Axel Ludvig Romdahl (18 March 1880 – 14 May 1951) was a Swedish art historian and museum curator.

==Biography==

Axel Ludvig, known as Ludde, was the son of P. A. C. Romdahl and Clara Theresia Brogren. He married Gudrun Biller in 1906 in Stockholm.

He took his bachelor's degree in Uppsala in 1900, and his doctorate in 1905. He began work at Sweden's National Museum in Stockholm in 1903, and at the Nordic Museum in 1904. He moved to Gothenburg in April 1906, becoming curator of Gothenburg's Art Museum and a lecturer in Gothenburg's High School; in 1920 he became a professor there. He was extremely knowledgeable and had a strong feeling for artwork.

Romdahl quickly established himself as one of the major cultural figures in the town, making contact with art collectors and painters such as Anders Zorn, Carl Larsson och Edvard Munch, to the benefit of the Art Museum.

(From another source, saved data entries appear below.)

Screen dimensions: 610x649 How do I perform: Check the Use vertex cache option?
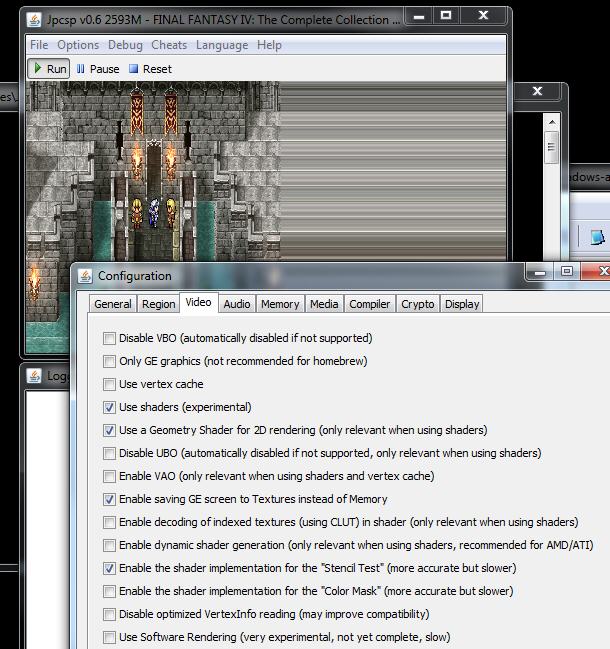110,384
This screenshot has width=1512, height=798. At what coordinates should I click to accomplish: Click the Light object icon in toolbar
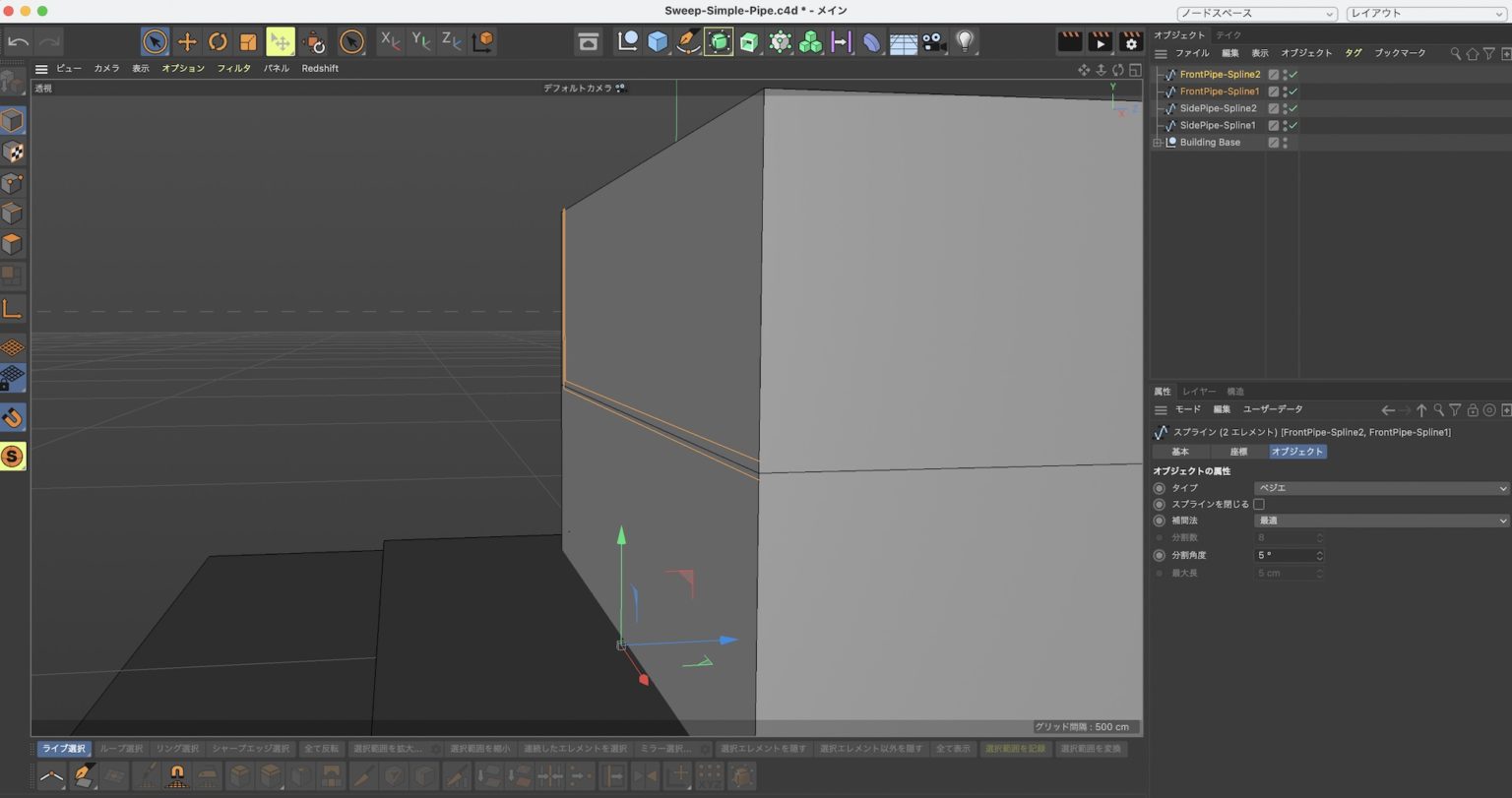pyautogui.click(x=964, y=41)
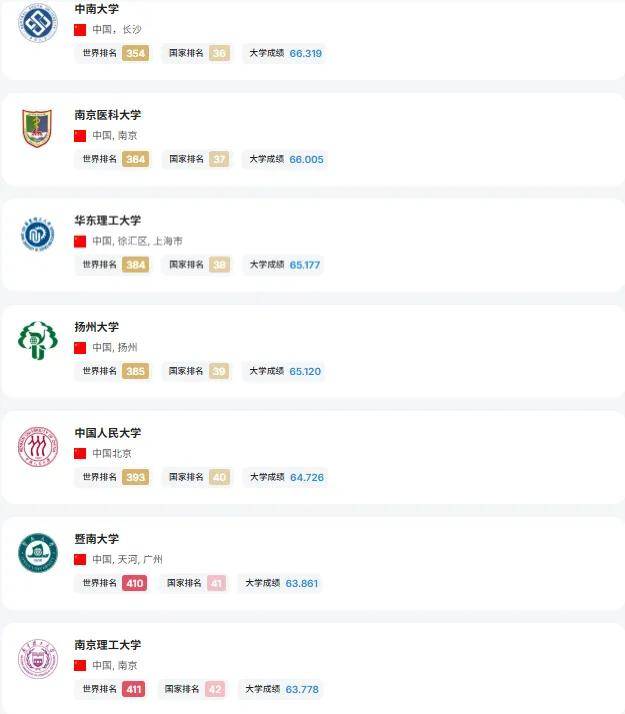Click the 中国, 天河, 广州 location text
625x714 pixels.
pos(128,559)
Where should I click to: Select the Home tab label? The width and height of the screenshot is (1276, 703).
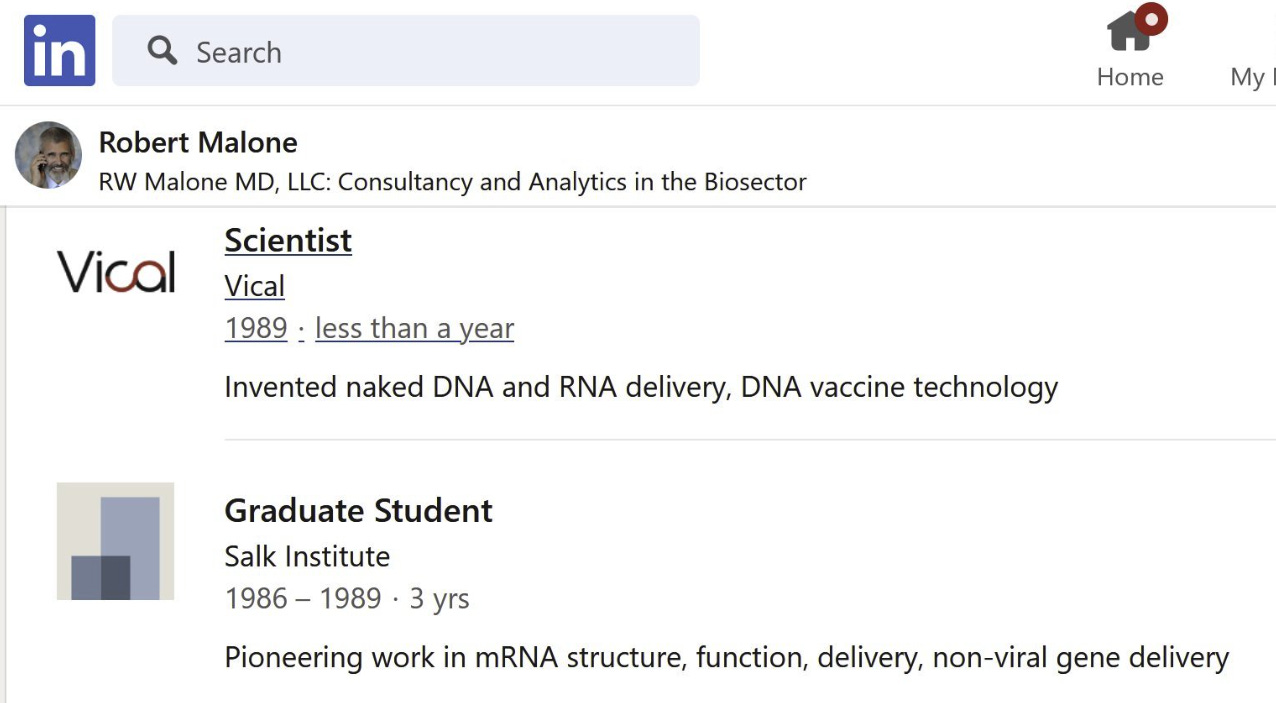point(1130,77)
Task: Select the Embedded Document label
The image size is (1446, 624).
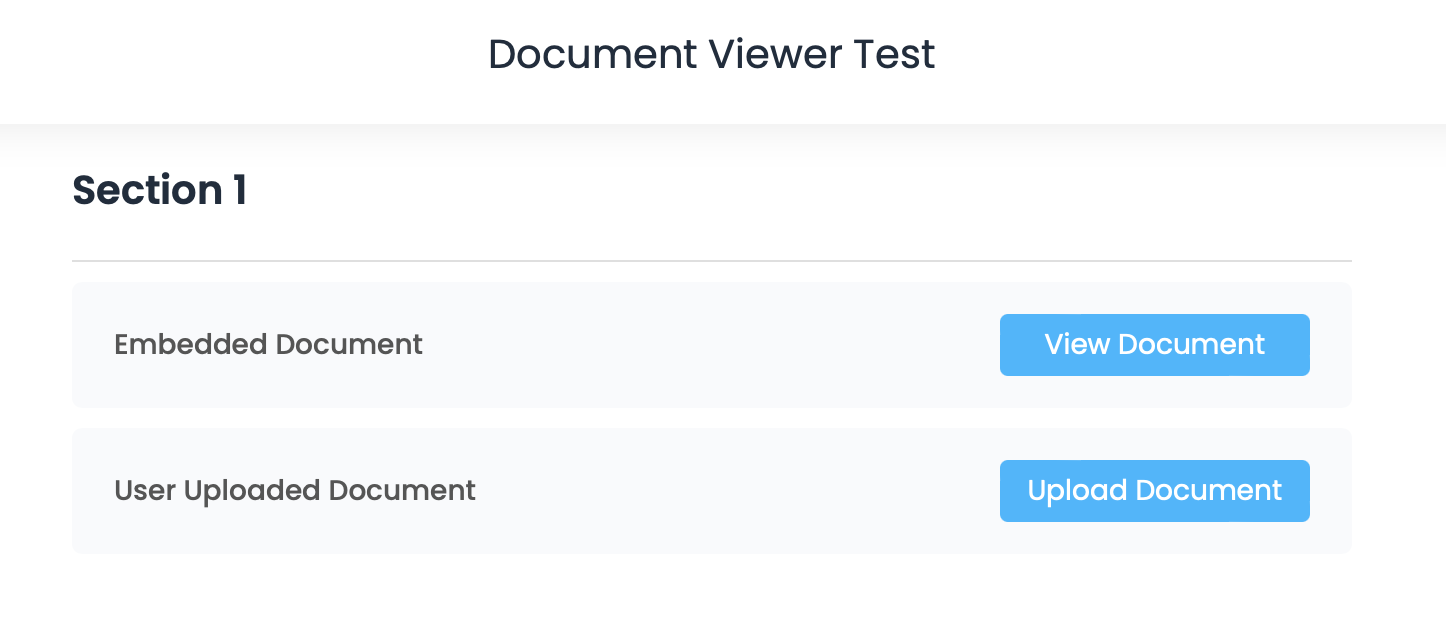Action: point(268,345)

Romdahl became leader of the governing body of the Handicraft Union's school in 1909, of the committee for the Charles Felix Lindberg Donation Fund, and of the Röhsska Museum. He was commissioner of the 1923 Gothenburg Exhibition. Romdahl's many friends and contacts included Leonard Jägerskiöld, Erland Nordenskiöld, and Albert Ulrik Bååth and he seems to have liked Gothenburg.

Even when Romdahl arrived in Gothenburg there was a great lack of space in the East India Company building at Stora Hamnkanalen. After years of discussions, the new museum at Götaplatsen was built; it served as the main entrance to the Gothenburg Exhibition and then grew to become the city's cultural centre. The art museum also served as the backdrop for the long prospect up Kungsports Avenue. His life's work is symbolised by the art museum and Linköping Cathedral; in 1911–16 he and Sigurd Curman conducted building historical studies there.

Romdahl was a member of the Saturday Group (Lördagsslaget) in Gothenburg, which met on Saturdays to discuss politics. He went on study trips to several European countries, and published papers on art history including on Michelangelo in 1943. He received the City of Gothenburg's Merit Award in 1948.

There is a sketch of Romdahl by Bror Hjorth in Sweden's national portrait collection in Gripsholm Castle. Romdahl's archive is curated by Gothenburg University Library. He is buried in the North Churchyard, Linköping.